> **Work required**: Reproduce all entries verbatim, with nothing added or dropped.

+++

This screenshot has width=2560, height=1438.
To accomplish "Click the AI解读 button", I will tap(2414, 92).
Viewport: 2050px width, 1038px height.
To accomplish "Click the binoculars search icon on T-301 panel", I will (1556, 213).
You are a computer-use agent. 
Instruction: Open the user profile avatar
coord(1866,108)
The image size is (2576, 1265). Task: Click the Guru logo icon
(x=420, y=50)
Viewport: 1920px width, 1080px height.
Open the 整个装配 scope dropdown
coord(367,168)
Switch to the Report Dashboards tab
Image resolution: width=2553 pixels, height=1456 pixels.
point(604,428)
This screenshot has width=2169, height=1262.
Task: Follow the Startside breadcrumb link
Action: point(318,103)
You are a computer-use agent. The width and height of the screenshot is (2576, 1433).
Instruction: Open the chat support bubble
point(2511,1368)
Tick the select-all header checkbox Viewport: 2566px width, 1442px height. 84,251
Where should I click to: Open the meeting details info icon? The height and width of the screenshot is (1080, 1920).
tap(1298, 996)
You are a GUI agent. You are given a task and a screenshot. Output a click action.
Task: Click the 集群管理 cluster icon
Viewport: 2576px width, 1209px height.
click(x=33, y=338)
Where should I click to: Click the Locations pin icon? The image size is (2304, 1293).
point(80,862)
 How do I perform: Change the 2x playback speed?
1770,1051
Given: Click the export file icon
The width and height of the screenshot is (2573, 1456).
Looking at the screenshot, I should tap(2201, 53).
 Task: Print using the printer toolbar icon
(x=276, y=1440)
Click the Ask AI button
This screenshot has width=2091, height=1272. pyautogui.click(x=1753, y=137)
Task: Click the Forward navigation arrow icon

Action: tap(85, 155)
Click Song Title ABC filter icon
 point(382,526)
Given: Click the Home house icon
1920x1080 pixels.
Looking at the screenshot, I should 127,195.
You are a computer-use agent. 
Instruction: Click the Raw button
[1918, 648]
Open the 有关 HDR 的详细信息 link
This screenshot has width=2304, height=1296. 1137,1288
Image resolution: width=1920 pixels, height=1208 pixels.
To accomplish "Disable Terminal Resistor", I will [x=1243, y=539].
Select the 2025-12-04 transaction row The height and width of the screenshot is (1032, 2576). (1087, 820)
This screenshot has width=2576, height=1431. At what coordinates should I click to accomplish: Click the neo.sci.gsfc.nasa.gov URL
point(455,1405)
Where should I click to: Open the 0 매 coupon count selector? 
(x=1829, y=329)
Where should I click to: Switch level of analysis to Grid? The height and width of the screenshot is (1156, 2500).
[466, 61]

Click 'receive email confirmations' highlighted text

+++

> **Solution to this exercise**:
This screenshot has width=2560, height=1438.
To accomplish "Click the AI解读 button", I will tap(2414, 92).
Viewport: 2050px width, 1038px height.
To accomplish "Click the binoculars search icon on T-301 panel", I will (1556, 213).
You are a computer-use agent. 
Instruction: Open the user profile avatar
coord(1866,108)
The image size is (2576, 1265). Task: Click the Guru logo icon
(x=420, y=50)
Viewport: 1920px width, 1080px height.
Open the 整个装配 scope dropdown
coord(367,168)
Switch to the Report Dashboards tab
Image resolution: width=2553 pixels, height=1456 pixels.
point(604,428)
This screenshot has width=2169, height=1262.
Task: Follow the Startside breadcrumb link
Action: point(318,103)
You are a computer-use agent. The width and height of the screenshot is (2576, 1433).
Instruction: Open the chat support bubble
point(2511,1368)
Tick the select-all header checkbox Viewport: 2566px width, 1442px height. 84,251
Where should I click to: Open the meeting details info icon? The height and width of the screenshot is (1080, 1920).
tap(1298, 996)
You are a GUI agent. You are given a task and a screenshot. Output a click action.
Task: Click the 集群管理 cluster icon
Viewport: 2576px width, 1209px height.
click(x=33, y=338)
Where should I click to: Click the Locations pin icon? The image size is (2304, 1293).
point(80,862)
 How do I perform: Change the 2x playback speed?
1770,1051
Given: Click the export file icon
The width and height of the screenshot is (2573, 1456).
Looking at the screenshot, I should tap(2201, 53).
 Task: Print using the printer toolbar icon
(x=276, y=1440)
Click the Ask AI button
This screenshot has width=2091, height=1272. pyautogui.click(x=1753, y=137)
Task: Click the Forward navigation arrow icon

Action: tap(85, 155)
Click Song Title ABC filter icon
 point(382,526)
Given: Click the Home house icon
1920x1080 pixels.
Looking at the screenshot, I should 127,195.
You are a computer-use agent. 
Instruction: Click the Raw button
[1918, 648]
Open the 有关 HDR 的详细信息 link
This screenshot has width=2304, height=1296. 1137,1288
Image resolution: width=1920 pixels, height=1208 pixels.
To accomplish "Disable Terminal Resistor", I will [x=1243, y=539].
Select the 2025-12-04 transaction row The height and width of the screenshot is (1032, 2576). (1087, 820)
This screenshot has width=2576, height=1431. At what coordinates should I click to accomplish: Click the neo.sci.gsfc.nasa.gov URL
point(455,1405)
Where should I click to: Open the 0 매 coupon count selector? 
(x=1829, y=329)
Where should I click to: Switch level of analysis to Grid? The height and width of the screenshot is (1156, 2500).
[466, 61]

Click 'receive email confirmations' highlighted text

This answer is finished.